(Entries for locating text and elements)
-- Begin --
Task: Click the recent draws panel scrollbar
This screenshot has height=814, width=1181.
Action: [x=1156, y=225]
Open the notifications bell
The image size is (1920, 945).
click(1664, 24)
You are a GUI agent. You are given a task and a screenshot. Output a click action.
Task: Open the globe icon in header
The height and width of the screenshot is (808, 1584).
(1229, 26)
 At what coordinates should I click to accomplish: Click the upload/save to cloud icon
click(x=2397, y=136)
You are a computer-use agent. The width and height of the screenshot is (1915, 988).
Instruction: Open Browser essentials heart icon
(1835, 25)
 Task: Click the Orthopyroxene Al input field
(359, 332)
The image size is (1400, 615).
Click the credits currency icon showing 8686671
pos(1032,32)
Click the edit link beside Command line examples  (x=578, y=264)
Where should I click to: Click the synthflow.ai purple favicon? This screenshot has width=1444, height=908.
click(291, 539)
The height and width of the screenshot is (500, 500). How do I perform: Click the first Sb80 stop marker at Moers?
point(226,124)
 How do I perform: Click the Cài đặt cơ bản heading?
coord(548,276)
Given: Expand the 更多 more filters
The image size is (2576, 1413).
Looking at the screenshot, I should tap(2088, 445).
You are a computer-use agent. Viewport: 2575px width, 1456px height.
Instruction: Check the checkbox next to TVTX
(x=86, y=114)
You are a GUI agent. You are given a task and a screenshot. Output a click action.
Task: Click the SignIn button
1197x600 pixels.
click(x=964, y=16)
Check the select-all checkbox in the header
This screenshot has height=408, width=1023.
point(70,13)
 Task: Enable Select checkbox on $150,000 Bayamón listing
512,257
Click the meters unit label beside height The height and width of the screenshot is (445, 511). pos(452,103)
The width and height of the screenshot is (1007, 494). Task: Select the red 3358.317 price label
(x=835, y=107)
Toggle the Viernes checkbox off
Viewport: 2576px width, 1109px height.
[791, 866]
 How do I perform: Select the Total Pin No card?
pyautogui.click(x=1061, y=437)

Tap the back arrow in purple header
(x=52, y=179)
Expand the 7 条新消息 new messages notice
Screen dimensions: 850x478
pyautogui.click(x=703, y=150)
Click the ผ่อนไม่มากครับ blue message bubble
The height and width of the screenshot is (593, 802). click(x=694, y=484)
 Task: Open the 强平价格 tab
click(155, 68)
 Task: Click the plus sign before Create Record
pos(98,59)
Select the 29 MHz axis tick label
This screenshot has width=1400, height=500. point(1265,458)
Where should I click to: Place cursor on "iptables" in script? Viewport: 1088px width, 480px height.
-- End --
Retype the listing above exactly, from its start up to and including the line with "Looking at the".

Task: Click the recent draws panel scrollbar
This screenshot has height=814, width=1181.
Action: [x=1156, y=225]
Open the notifications bell
The image size is (1920, 945).
click(1664, 24)
You are a GUI agent. You are given a task and a screenshot. Output a click action.
Task: Open the globe icon in header
The height and width of the screenshot is (808, 1584).
(1229, 26)
 At what coordinates should I click to accomplish: Click the upload/save to cloud icon
click(x=2397, y=136)
You are a computer-use agent. The width and height of the screenshot is (1915, 988).
Instruction: Open Browser essentials heart icon
(1835, 25)
 Task: Click the Orthopyroxene Al input field
(359, 332)
The image size is (1400, 615).
Click the credits currency icon showing 8686671
pos(1032,32)
Click the edit link beside Command line examples  (x=578, y=264)
Where should I click to: Click the synthflow.ai purple favicon? This screenshot has width=1444, height=908.
click(291, 539)
The height and width of the screenshot is (500, 500). How do I perform: Click the first Sb80 stop marker at Moers?
point(226,124)
 How do I perform: Click the Cài đặt cơ bản heading?
coord(548,276)
Given: Expand the 更多 more filters
The image size is (2576, 1413).
Looking at the screenshot, I should tap(2088, 445).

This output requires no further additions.